2° Que mon évasion de la Sibérie a été favorisée par le gouvernement russe ;

3° Que par la fondation de l'Alliance j'ai cherché à nuire à l'Association internationale des travailleurs ;

4° Que le vieux Becker s'est laissé duper par l'astucieux Russe.

Je laisse de côté d'autres détails, dont chacun à vrai dire aurait mérité une gifle.

D'autre part, le même ami Wertheim m'a montré une lettre à toi adressée par M. Bebel, dans laquelle M. Bebel exprime en termes clairs cette opinion, que je suis probablement un agent du gouvernement russe, et que probablement je m'entends avec M. de Schweitzer comme agent de Bismarck[1].
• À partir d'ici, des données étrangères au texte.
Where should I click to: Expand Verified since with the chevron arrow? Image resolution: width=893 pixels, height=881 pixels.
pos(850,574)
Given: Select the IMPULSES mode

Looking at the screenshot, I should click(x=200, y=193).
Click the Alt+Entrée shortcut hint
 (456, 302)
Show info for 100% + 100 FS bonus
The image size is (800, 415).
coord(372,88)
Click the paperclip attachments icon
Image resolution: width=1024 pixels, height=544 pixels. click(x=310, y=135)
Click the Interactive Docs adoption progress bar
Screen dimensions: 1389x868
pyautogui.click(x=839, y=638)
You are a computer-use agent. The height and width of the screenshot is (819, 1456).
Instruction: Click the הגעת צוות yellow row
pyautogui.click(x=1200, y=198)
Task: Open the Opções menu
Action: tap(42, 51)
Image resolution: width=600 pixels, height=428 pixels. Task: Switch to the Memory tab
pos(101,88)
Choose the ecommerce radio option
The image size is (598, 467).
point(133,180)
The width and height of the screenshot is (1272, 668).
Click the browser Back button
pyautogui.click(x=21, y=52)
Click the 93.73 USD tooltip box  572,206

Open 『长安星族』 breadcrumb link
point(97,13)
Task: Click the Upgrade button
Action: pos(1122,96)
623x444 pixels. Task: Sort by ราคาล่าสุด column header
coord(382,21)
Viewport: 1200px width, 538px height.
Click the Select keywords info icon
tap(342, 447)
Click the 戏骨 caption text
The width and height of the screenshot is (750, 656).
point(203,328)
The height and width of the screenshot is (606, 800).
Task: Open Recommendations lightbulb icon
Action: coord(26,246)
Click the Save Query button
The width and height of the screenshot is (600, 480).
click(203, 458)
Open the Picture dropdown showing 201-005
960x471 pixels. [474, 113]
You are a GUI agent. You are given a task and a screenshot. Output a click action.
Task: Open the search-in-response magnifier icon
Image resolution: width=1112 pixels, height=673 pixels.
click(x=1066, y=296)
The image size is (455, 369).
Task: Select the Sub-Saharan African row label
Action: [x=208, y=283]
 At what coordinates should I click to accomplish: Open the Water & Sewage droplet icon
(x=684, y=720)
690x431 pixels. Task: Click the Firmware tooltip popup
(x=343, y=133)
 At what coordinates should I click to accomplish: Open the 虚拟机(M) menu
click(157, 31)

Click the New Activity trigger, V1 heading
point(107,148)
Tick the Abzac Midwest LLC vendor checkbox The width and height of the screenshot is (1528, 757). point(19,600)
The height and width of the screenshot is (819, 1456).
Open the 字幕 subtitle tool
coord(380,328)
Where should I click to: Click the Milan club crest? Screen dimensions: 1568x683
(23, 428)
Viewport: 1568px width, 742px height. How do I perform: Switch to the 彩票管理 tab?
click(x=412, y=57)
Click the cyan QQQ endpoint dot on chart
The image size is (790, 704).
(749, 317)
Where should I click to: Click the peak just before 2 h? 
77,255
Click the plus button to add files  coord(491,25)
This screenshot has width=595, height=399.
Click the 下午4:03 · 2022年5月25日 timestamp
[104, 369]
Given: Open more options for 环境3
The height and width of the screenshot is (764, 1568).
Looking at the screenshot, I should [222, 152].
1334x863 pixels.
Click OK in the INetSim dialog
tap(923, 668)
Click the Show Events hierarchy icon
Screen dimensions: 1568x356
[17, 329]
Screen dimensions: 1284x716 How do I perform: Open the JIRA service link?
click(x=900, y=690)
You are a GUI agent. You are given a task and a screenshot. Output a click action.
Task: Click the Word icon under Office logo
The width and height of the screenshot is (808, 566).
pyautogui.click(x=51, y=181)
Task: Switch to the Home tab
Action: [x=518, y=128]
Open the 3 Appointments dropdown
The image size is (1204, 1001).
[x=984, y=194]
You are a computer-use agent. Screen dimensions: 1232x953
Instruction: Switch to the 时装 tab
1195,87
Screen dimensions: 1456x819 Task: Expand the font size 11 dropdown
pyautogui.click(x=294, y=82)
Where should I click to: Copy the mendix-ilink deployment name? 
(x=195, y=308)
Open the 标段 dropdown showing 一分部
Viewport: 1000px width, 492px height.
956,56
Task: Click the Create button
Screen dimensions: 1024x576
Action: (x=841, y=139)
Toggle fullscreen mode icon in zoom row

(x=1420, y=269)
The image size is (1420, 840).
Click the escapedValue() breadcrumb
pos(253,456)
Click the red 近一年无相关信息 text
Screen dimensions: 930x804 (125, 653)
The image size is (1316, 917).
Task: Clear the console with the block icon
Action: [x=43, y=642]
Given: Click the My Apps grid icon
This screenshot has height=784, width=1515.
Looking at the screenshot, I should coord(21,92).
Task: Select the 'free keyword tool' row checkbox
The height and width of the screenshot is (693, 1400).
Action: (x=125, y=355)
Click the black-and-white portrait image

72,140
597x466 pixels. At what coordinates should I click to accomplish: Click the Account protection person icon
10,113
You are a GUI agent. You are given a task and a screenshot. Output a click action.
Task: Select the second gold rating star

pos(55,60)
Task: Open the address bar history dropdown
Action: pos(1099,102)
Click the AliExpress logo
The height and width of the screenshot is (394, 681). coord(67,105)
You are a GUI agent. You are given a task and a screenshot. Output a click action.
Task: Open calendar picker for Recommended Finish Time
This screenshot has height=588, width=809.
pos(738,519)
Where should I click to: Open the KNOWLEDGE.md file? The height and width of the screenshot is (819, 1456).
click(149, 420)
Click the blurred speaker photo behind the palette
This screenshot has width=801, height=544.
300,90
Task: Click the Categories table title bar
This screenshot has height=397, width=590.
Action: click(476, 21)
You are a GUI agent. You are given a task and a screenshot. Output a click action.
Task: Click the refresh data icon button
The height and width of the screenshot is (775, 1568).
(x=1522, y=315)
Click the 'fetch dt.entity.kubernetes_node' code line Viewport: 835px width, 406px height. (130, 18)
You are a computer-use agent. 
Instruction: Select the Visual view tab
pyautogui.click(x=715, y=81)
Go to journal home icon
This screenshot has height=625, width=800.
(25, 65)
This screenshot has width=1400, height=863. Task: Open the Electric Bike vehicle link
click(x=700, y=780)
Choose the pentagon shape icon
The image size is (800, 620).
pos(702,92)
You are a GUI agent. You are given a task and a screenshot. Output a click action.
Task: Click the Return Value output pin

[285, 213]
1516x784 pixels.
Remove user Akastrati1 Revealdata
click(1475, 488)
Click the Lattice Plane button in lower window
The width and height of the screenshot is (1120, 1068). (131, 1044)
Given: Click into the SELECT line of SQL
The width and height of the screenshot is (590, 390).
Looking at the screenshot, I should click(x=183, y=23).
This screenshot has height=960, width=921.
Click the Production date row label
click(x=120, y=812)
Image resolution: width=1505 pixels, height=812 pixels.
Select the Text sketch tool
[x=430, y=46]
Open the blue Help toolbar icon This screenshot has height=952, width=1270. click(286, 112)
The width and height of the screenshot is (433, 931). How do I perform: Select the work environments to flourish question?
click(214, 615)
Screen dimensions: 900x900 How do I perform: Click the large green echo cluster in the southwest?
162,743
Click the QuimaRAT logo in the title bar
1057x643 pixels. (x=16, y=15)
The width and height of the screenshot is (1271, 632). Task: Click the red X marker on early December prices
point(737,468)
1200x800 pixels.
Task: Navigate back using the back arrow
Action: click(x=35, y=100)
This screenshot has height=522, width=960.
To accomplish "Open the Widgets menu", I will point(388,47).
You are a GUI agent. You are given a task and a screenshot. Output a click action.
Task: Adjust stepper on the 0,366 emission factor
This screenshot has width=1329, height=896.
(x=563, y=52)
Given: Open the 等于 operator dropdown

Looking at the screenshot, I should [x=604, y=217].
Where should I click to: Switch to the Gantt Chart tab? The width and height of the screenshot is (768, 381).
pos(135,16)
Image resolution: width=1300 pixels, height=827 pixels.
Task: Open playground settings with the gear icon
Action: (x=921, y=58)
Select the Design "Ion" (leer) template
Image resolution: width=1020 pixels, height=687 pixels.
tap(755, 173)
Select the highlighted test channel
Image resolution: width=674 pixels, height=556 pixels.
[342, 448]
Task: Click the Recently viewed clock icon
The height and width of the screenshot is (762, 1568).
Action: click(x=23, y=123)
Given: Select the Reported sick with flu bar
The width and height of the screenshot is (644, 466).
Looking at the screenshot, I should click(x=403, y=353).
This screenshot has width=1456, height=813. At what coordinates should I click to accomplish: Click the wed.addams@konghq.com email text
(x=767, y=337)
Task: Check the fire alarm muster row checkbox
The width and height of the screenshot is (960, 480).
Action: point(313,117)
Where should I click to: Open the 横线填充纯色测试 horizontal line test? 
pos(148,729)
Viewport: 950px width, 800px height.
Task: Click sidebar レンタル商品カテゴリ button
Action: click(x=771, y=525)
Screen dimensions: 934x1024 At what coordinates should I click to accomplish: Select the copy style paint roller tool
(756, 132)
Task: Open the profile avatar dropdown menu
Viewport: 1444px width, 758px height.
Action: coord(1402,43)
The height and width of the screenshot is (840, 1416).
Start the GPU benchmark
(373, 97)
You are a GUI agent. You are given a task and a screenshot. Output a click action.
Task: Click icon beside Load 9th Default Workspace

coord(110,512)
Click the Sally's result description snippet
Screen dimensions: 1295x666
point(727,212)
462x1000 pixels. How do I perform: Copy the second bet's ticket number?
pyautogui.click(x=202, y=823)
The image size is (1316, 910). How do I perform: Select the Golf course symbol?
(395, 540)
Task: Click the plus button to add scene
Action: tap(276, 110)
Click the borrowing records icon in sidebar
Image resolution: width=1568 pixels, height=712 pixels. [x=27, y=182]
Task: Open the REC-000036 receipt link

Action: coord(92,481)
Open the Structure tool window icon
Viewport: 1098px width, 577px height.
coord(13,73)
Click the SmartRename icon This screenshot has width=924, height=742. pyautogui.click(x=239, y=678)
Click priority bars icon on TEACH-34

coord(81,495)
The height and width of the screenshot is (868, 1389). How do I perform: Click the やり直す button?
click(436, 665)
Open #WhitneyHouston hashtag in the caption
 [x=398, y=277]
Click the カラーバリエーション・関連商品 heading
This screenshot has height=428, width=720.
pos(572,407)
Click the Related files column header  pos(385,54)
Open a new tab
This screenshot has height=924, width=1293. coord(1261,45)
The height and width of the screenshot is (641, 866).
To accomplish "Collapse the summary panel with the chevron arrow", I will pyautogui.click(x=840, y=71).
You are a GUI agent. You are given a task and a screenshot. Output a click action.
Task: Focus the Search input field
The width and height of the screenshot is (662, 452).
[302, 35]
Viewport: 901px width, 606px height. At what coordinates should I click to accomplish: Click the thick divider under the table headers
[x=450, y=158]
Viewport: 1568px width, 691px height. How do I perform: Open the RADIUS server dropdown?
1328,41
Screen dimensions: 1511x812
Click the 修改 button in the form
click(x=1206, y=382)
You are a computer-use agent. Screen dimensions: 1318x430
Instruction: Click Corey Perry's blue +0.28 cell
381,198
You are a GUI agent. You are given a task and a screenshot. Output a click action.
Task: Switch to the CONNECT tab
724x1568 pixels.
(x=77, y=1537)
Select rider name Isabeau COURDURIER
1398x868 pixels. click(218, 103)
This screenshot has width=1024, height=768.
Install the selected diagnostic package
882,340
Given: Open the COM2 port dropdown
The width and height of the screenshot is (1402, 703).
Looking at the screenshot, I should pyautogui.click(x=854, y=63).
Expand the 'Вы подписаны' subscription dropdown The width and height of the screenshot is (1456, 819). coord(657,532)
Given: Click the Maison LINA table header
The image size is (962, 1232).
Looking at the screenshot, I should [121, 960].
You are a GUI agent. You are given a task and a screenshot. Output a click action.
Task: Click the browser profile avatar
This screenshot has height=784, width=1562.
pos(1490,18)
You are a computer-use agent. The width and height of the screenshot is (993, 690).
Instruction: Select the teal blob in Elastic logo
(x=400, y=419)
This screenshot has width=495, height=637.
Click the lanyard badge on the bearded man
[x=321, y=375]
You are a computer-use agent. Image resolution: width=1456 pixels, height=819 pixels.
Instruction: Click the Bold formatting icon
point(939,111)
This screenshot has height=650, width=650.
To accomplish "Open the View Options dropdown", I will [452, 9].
J'aurais bien le droit de demander également raison à M. Bebel, car nul honnête homme ne doit se permettre de colporter par le monde à la légère, sur un simple ouï-dire, des calomnies contre un autre homme qui lui est totalement inconnu ; mais comme j'ai des raisons de croire que l'inspirateur [der geistige Urheber] de toutes ces calomnies est M. Liebknecht, qui m'est également tout à fait inconnu, je veux pour aujourd'hui m'en tenir à celui-ci.

Comme ami et coreligionnaire [Parteigienosse], je te prie, cher Becker, et comme frère de notre Alliance, à la fondation de laquelle tu as pris une part si active, je te requiers, de déclarer à M. Liebknecht, en mon nom, que je dois le supposer assez sérieux pour savoir que, quand on prend plaisir à calomnier quelqu'un, on doit avoir le courage de répondre de ce qu'on a dit, et qu'avant tout on a l'obligation de fournir à l'appui de ses paroles des preuves péremptoires.

Je lui donne un mois pour réunir contre moi toutes les preuves possibles. Au Congrès de Bâle il faudra, ou bien qu'il prouve publiquement mon ignominie, ou bien qu'il soit déclaré par moi, en présence de tous, une infâme canaille [eine infâme Canaille], en bon allemand un vil coquin [auf deutsch einen niederträchtigen Schurken].

Ton ami,        
M. Bakounine.

J'insiste, cher ami, pour que cette lettre soit communiquée non seulement à MM. Liebknecht et Bebel, mais aussi à tous les membres du Congrès, et, si possible, qu'elle soit lue dans une séance du Congrès à Eisenach.


Je reprends la citation du récit de Bakounine :


Arrivé à Bâle pour le Congrès, j'y rencontrai en effet mon accusateur. Ce que je devais faire m'était indiqué par le but même que je voulais atteindre : celui d'une explication décisive et complète en plein public ouvrier. Je devais donc m'abstenir, au moins dans le commencement, de toute provocation personnelle. Il me répugnait

  1. Voici le texte allemand de ce passage : «... hat mir einen an dich gerichteten Brief von Herrn Bebel gezeigt, in welchem Herr Bebel die Vermuthung klar ausspricht, dass ich, wahrscheinlicher Agent der russischen Regierung, wahrscheinlicher Weise mit Herrn von Schweitzer, ais Agenten Bismarcks, unter einer Decke stecke ».